## WHAT TO PRODUCE
Every line in the data below that has the word "will" should be returned.

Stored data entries
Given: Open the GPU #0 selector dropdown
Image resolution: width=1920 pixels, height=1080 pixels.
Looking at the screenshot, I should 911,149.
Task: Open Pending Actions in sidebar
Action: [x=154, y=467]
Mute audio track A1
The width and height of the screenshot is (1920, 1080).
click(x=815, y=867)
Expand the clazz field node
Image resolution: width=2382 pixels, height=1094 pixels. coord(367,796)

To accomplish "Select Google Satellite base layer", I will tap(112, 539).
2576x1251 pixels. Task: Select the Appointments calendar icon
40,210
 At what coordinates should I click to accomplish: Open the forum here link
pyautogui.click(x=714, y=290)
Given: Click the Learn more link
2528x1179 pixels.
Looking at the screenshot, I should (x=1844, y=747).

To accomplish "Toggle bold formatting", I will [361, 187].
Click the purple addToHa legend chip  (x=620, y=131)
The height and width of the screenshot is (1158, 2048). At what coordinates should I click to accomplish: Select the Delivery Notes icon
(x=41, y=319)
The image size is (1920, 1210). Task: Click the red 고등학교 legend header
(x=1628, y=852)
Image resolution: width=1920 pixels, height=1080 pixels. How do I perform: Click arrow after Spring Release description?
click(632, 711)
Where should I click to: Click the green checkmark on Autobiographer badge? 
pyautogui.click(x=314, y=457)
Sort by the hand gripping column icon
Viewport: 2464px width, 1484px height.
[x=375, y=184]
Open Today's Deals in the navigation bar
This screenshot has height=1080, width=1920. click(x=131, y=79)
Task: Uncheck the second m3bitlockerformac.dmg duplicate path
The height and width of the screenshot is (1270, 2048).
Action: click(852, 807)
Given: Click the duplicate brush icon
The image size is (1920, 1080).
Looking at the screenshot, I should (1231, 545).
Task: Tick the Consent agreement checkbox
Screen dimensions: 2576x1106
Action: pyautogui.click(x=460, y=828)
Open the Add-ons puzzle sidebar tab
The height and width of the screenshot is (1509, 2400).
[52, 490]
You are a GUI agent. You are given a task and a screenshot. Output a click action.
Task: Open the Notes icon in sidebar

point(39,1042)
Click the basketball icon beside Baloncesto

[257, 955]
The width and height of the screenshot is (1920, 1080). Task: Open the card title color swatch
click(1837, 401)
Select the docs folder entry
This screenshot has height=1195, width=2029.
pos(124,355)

## ANSWER BELOW
To accomplish "Select Google Satellite base layer", I will tap(112, 539).
To accomplish "Toggle bold formatting", I will [361, 187].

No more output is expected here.